* ABOUT THIS TASK: Write out, exactly and in full, the line where "Expand the 更多 periods menu" appears together with all lines that follow it in the entries below. Do not include pictures.

* Stored data entries:
• • • •

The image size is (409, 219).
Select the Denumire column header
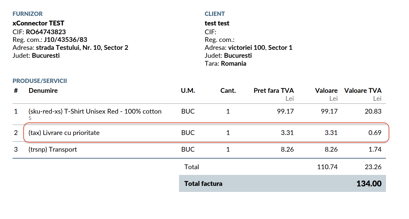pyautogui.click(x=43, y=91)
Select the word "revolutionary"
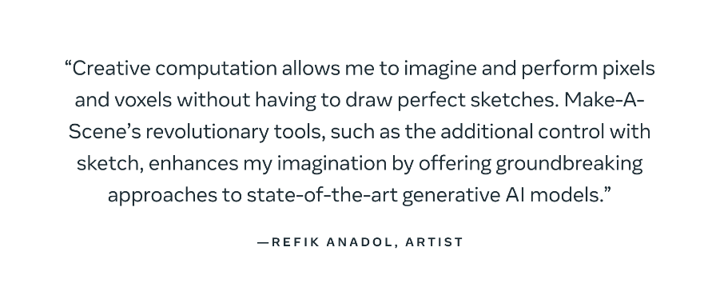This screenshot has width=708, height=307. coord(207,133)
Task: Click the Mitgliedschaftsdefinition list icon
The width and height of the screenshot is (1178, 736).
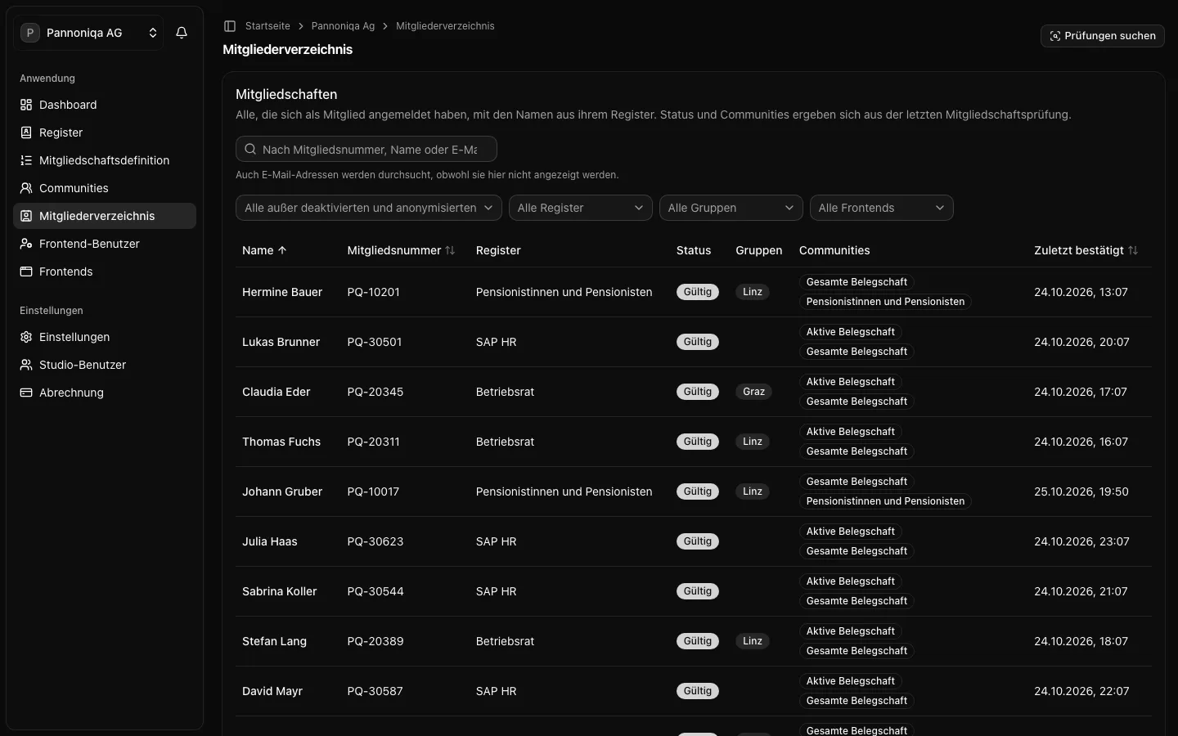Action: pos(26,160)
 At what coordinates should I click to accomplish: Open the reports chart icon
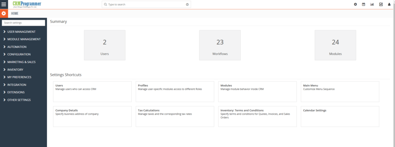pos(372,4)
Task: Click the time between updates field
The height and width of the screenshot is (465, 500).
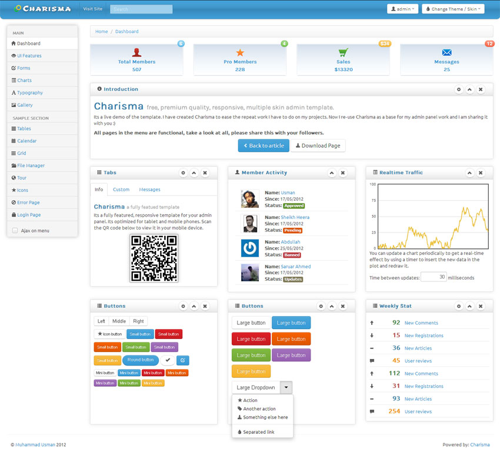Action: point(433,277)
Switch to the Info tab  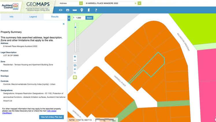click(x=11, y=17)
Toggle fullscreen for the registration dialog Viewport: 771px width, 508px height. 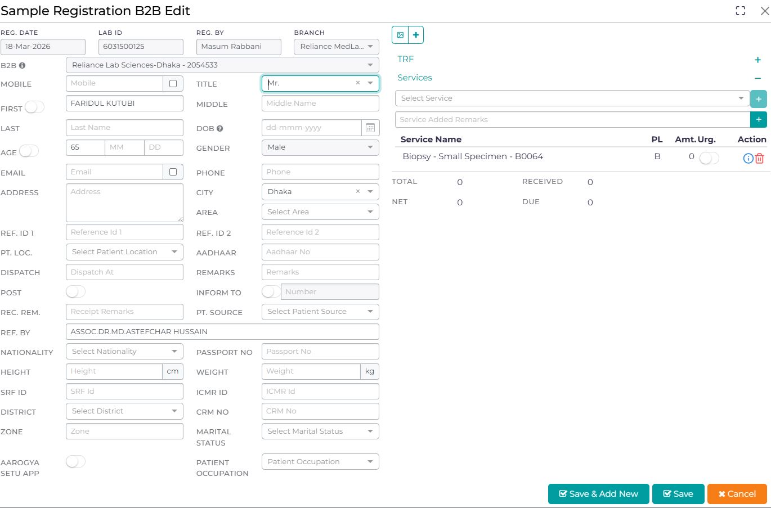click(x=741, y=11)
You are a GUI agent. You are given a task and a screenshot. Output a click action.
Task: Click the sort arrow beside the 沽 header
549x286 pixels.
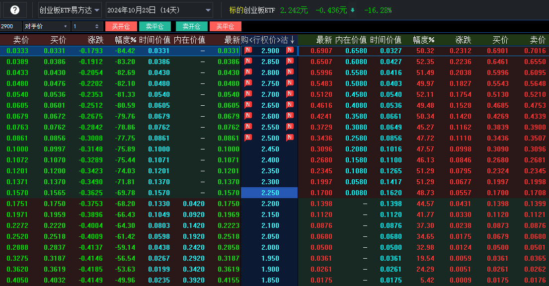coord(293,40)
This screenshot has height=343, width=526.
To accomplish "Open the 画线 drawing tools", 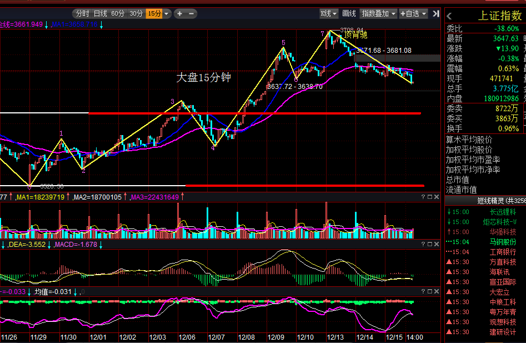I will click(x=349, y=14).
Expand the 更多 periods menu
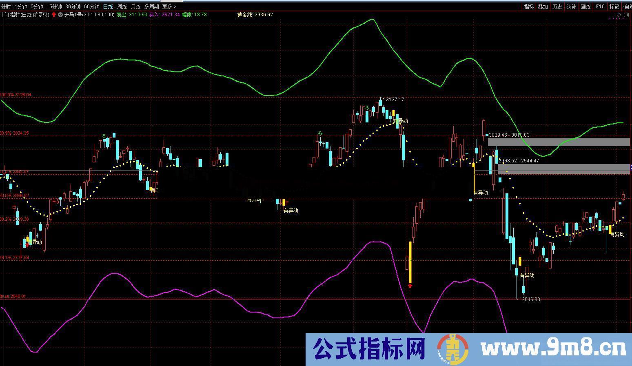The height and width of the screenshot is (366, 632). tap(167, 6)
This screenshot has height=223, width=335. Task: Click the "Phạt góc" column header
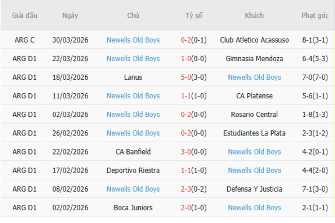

• • • •

* RESULT FOR THIS TASK:
Expand the 更多 periods menu
The height and width of the screenshot is (366, 632). tap(167, 6)
This screenshot has height=223, width=335. Task: Click the "Phạt góc" column header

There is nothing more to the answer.